The fourth season premiered in the United States on Adult Swim's Toonami programming block on November 9, 2025.

=== Light novels ===
Four light novels written by Aya Yajima, with illustrations provided by Kazue Kato, have been released by Shueisha under their Jump J-Books imprint. The first light novel, titled Blue Exorcist: Weekend Hero, was released on September 2, 2011. The second novel, Blue Exorcist: Home Sweet Home, was released on December 4, 2012. It focuses on past events, such as Rin, Yukio, Ryuji, Renzo, and Konekomaru's childhoods, as well as Juzo Shima and Mamushi Hojo's time as students at True Cross Academy. The third novel, titled Blue Exorcist: Bloody Fairytale, was released on March 4, 2014. The fourth novel, titled Blue Exorcist: Spy Game, was released on March 3, 2017.

=== Video games ===
A visual novel for PlayStation Portable, Ao no Exorcist: Genkoku no Labyrinth was released on April 26, 2012, by Bandai Namco Games.
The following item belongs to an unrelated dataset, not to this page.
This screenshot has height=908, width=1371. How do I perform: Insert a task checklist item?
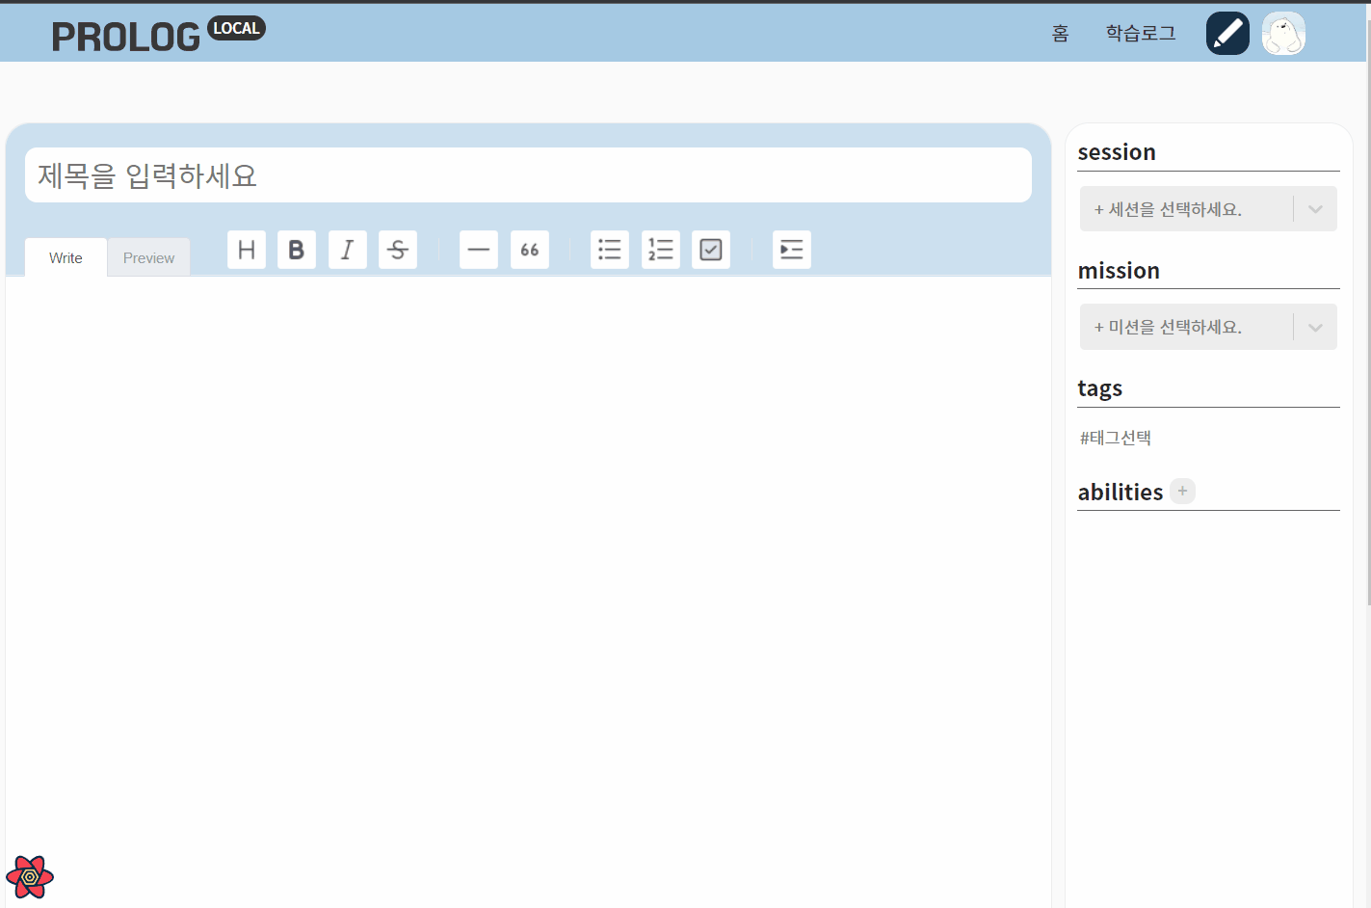click(711, 250)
A smartphone game, Blue Exorcist: Damned Chord was originally announced in December 2018; however in November 2020, it was announced that the game was canceled.
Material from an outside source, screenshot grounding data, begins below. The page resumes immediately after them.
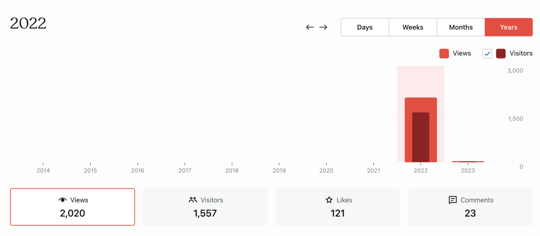
Task: Click the 2021 label on chart axis
Action: (374, 171)
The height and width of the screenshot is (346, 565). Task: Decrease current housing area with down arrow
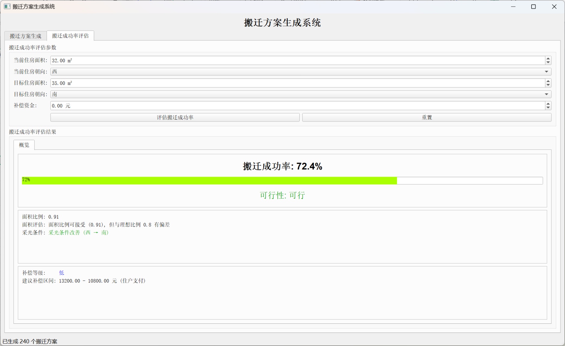[x=548, y=62]

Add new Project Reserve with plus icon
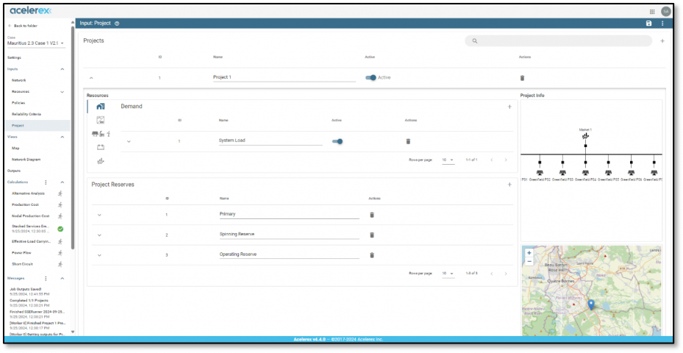tap(509, 185)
A 3D action RPG, Alterna Vvelt: Blue Exorcist Another Story (オルタナヴェルト -青の祓魔師 外伝-, Orutana Vueruto Ao no Ekusoshisuto Gaiden) was announced at Jump Festa 2024. It was released on smartphones on June 25, 2025, with a PC version to come later.

=== Other media ===
A stage play based on the series, titled Live Act Ao no Exorcist: Mashin no Rakuin, ran for nine performances at the Nippon Seinenkan hall in Tokyo's Shinjuku ward from May 11–17, 2012. Satoshi Owada directed and wrote scripts for the play. Main characters Rin and Yukio Okumura were portrayed by Ryou Kimura and Kimito Totani respectively.

== Reception ==
=== Manga ===
By November 2016, Blue Exorcist had over 15 million copies in circulation. By December 2022, the manga had over 25 million copies in circulation. The manga has been popular in Japan with the seventh volume receiving first print run of one million copies becoming the first Jump Square manga to reach such milestone. The release of the anime also drastically increased the manga's sales to the point that Shueisha decided to increase the print run for the seventh volume.
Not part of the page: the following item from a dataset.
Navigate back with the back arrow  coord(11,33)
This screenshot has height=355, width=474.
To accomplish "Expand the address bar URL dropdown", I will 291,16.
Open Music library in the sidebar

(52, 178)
Critics have praised the Blue Exorcist manga, with Comic Book Bin reviewer Leroy Douresseaux feeling the first volume had potential, enjoying the comedy in the work and the characters and their interactions, recommending it to teen readers. Danica Davidson from Otaku USA felt that while the series employs disturbing storytelling, Rin's heroic traits despite being Satan's son make the plot more appealing to the readers. Kato's artwork has been praised by Anime News Networks Carlo Santos for the way each character has distinct traits while background images are well designed. Deb Aoki of About.com praised Kato's art and the series' "multi-dimensional world that melds European architecture, Japanese culture, modern technology and Tim Burton-esque whimsy", also stating that it is a "multicultural mishmash" of Harry Potter, Cirque du Soleil, Blade Runner and Alice in Wonderland, but she called the action scenes "a bit chaotic, and sometimes hard to follow".

=== Anime ===
Carl Kimlinger from Anime News Network emphasized how the execution was well-performed, resulting in entertaining episodes, especially its fight scenes, which were noted to be one of the anime's strongest points, and described it as "Great action, fun characters, and an occasional tug at the heart as well; every episode without fail is a blast". Sandra Scholes of Active Anime noted similarities to other series like Trinity Blood, Fullmetal Alchemist and Bleach, but wrote that the story and characters have "plenty of their own to tantalize us to watch."